Mérida, Yucatán, a 06 de diciembre de 2010.- México posee una de las estadísticas más nefastas en el mundo, ya que sólo se lee un promedio de 1.5 libros por habitante, lo que hace que el nivel cultural esté más abajo que el suelo, sin embargo, es difícil aseverar que seamos un pueblo que abandonó la lectura, puesto que mensualmente se editan más de 50 títulos de novelas gráficas que se agotan en los expendios de revistas.

Sensacional de barrios, de policías, de traileros, de prostitutas, Lágrimas del Corazón, el Libro Vaquero, el Libro Policiaco, son sólo algunos ejemplos de lo que esa literatura chatarra representa en nuestra cultura, ya que las historias son devoradas por ávidos lectores que alternan el morbo visual con la narrativa simple que caracteriza esas publicaciones.

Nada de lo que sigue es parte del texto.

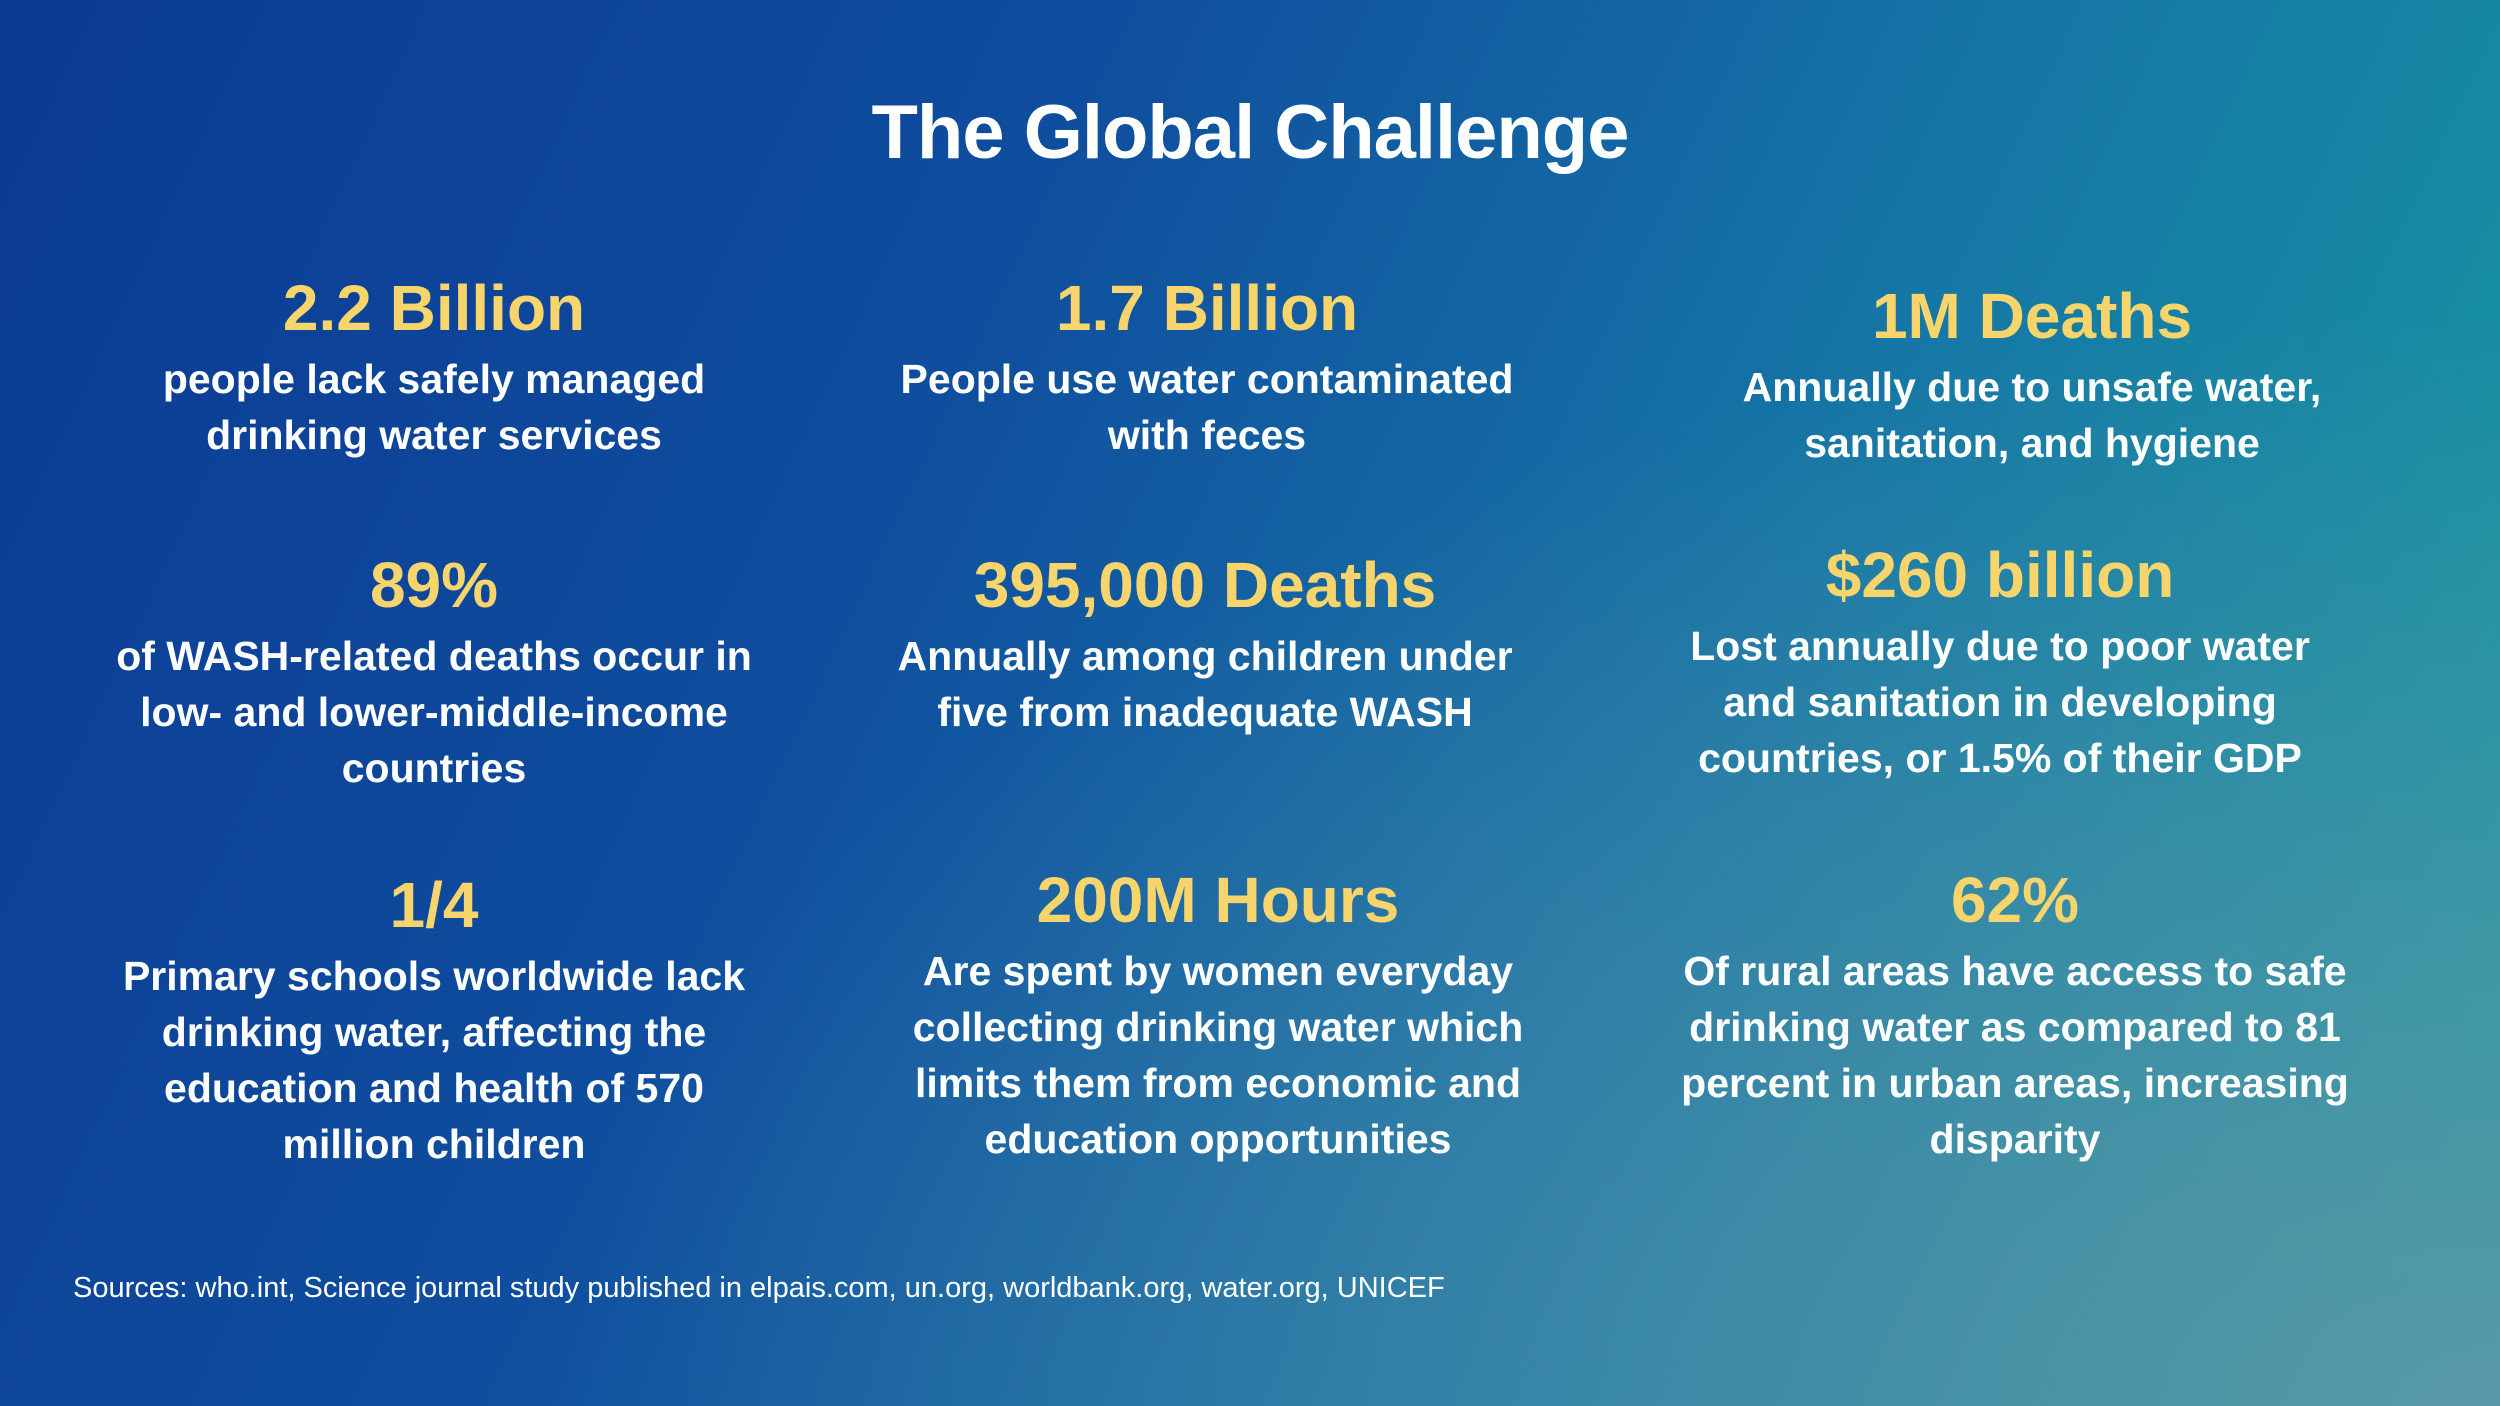 This screenshot has height=1406, width=2500. What do you see at coordinates (434, 712) in the screenshot?
I see `stat-description: low- and lower-middle-income` at bounding box center [434, 712].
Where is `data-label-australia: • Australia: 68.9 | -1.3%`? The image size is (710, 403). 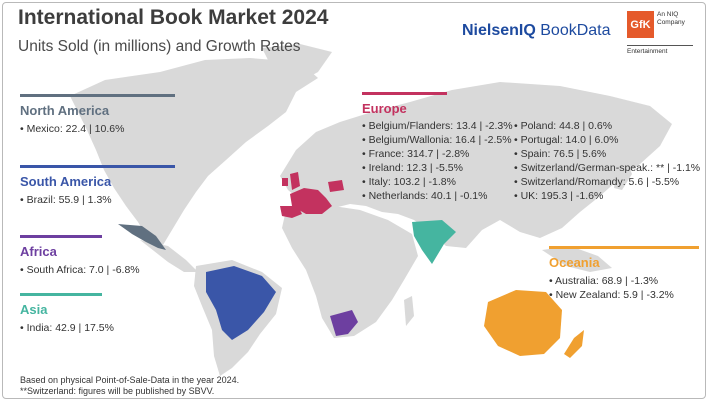 data-label-australia: • Australia: 68.9 | -1.3% is located at coordinates (604, 281).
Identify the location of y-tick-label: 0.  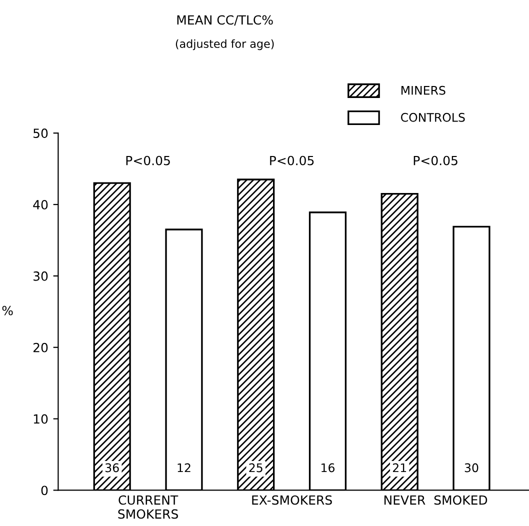
(44, 491).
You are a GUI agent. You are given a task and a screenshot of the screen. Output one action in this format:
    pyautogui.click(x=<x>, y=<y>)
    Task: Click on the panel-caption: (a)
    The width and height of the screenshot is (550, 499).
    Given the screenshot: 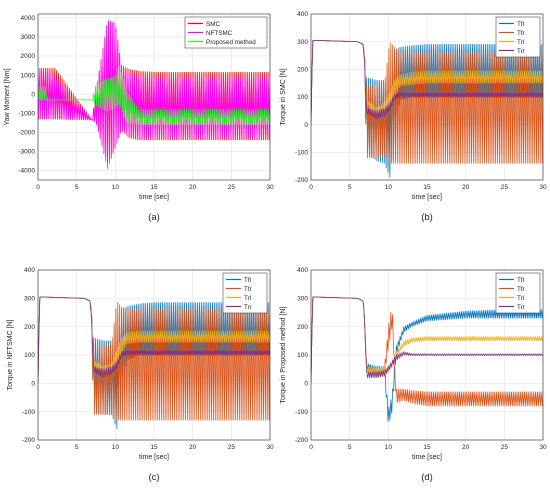 What is the action you would take?
    pyautogui.click(x=154, y=218)
    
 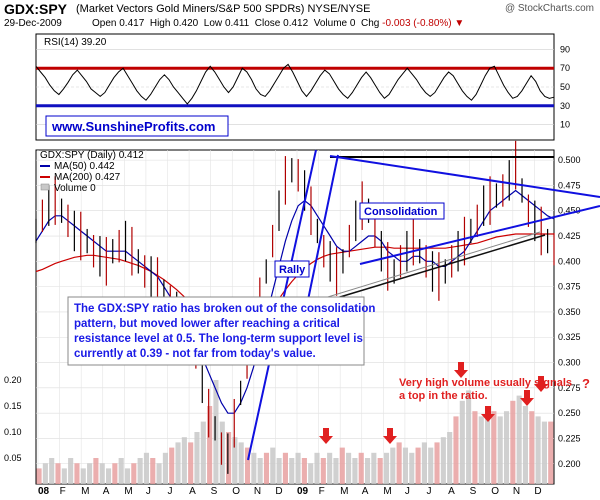 What do you see at coordinates (565, 86) in the screenshot?
I see `rsi-tick-labels: 90 70 50 30 10` at bounding box center [565, 86].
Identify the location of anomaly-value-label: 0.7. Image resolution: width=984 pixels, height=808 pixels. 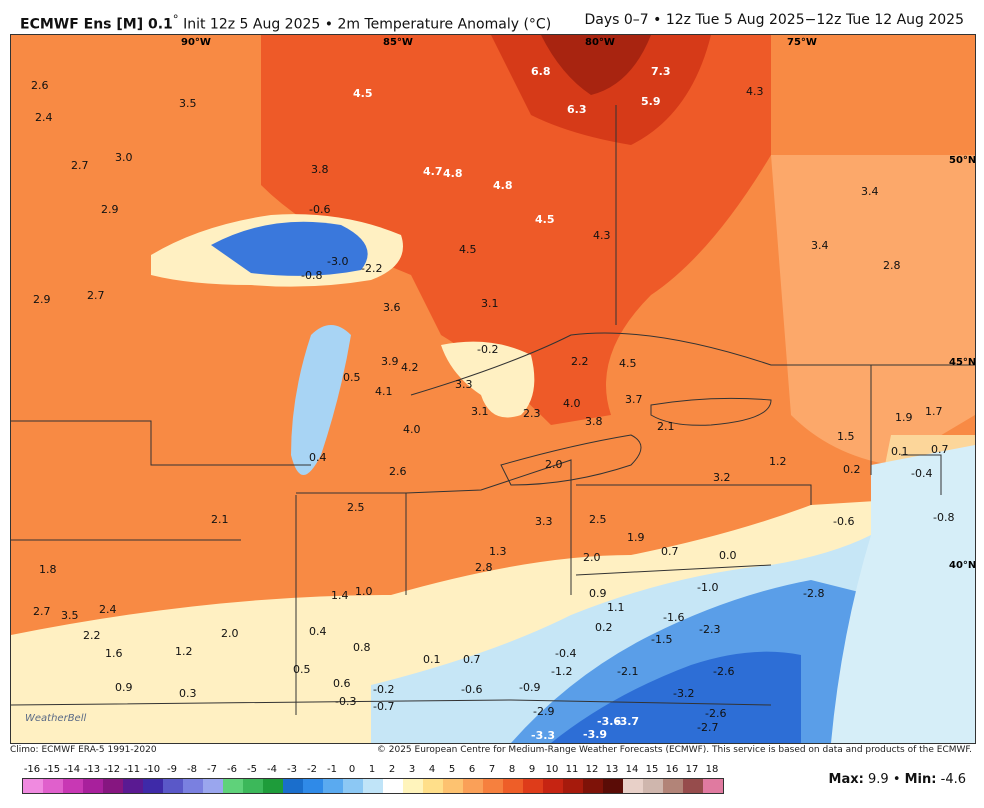
(472, 660).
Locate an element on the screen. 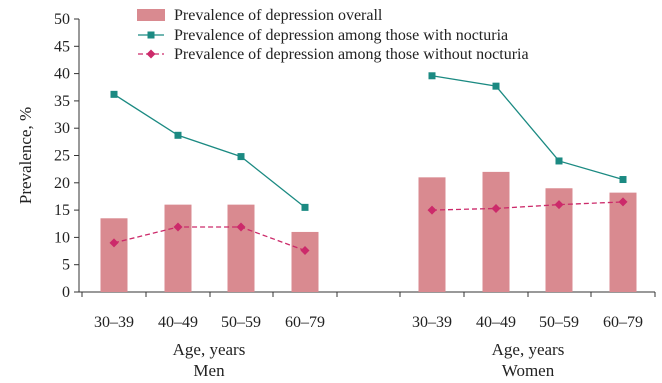 The width and height of the screenshot is (662, 383). legend-swatch-bar is located at coordinates (151, 15).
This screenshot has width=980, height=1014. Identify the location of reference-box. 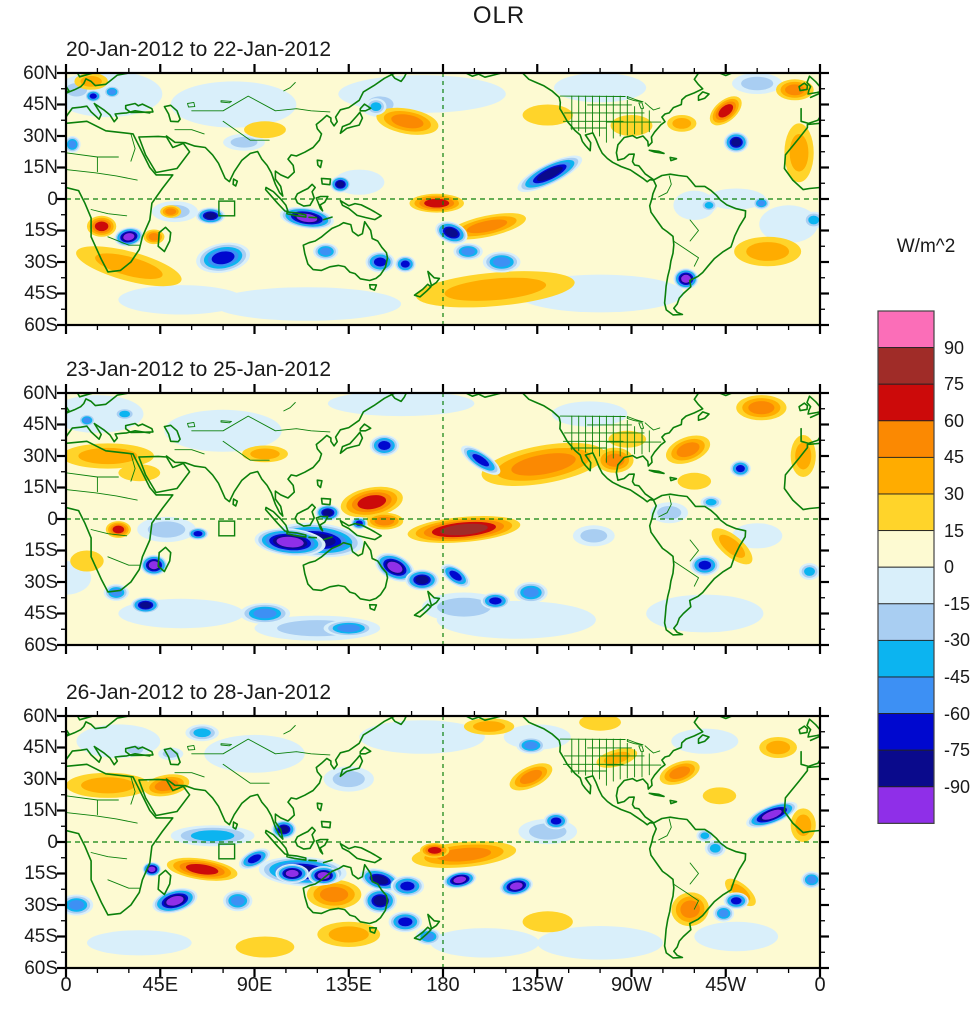
(227, 208).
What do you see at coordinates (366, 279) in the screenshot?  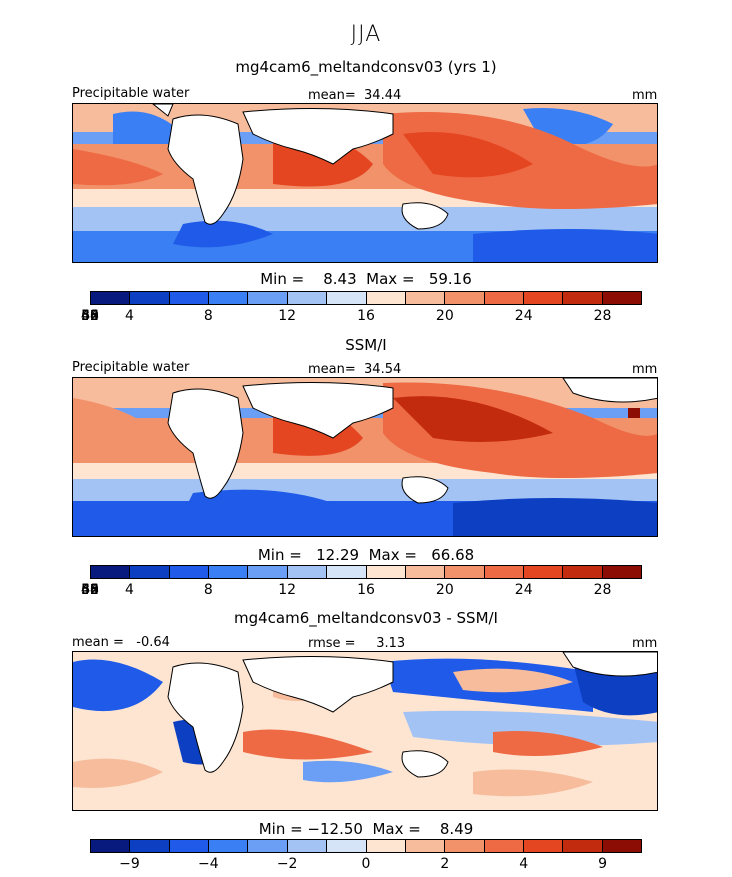 I see `panel-1-minmax: Min = 8.43 Max = 59.16` at bounding box center [366, 279].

Información oficial indica que mensualmente circulan más de 40 millones de las referidas novelitas, lo que hace que cerca de la mitad de la población total del país tenga acceso a ese tipo de lectura.

Alejadas de la estética del “cómic” anglosajón, todos estos cuadernillos mexicanos poseen características muy peculiares que los hacen atractivos para algunos sectores sociales, sobre todo los de escasa educación y, por ende, bajos ingresos.

El catálogo de títulos deja entrever una alta especialización en la temática, la cual parece explorar nichos de mercado muy específicos, que van desde los albañiles, los taxistas, las sirvientas, y demás ocupaciones no profesionales, mismas que constituyen la estrategia de supervivencia del pobre.

Mediante dibujos que exageran las proporciones femeninas, que acentúan los estereotipos del bueno y el malo, y recrean atmósferas idealizadas, las historias se estructuran con un lenguaje simple, populachero, pero que, contrario a ello, se pretende culto y apegado a las formas gramaticales correctas.

Así como las telenovelas cumplen una función moralizadora de la sociedad, la publicación periódica de estos libelos ilustrados remarca los juicios de valor que, supuestamente, deben guiar a las personas.

Mediante casos arquetípicos que juegan con las concepciones del bien y el mal, el desarrollo de los argumentos presenta escenas en las que los pobres (es decir, los buenos) desafían obstáculos para superar su condición, o, en su defecto, las consecuencias que sus actos pueden tener cuando pretenden ascender socialmente al margen de la ley.

Añadido a lo anterior, cabe destacar el alto contenido sexual de las historias, que, valiéndose del elemento gráfico, apelan a los más elementales instintos del lector, de tal manera que le proporcionan un estímulo básico, engendrado en las pasiones, lo que hace de gancho para el éxito comercial.

Mientras las ediciones de contenido literario serio apenas alcanzan tirajes de mil ejemplares, o 400 mil cuando se trata de un “best seller”, es decir, menos del uno por ciento de los mexicanos, la lectura de Sensacional de Barrios llega a cifras cercanas al millón cada mes, lo que lleva a cuestionar seriamente la calidad de la lectura, no la cantidad. Porque en México, leemos de forma sensacional.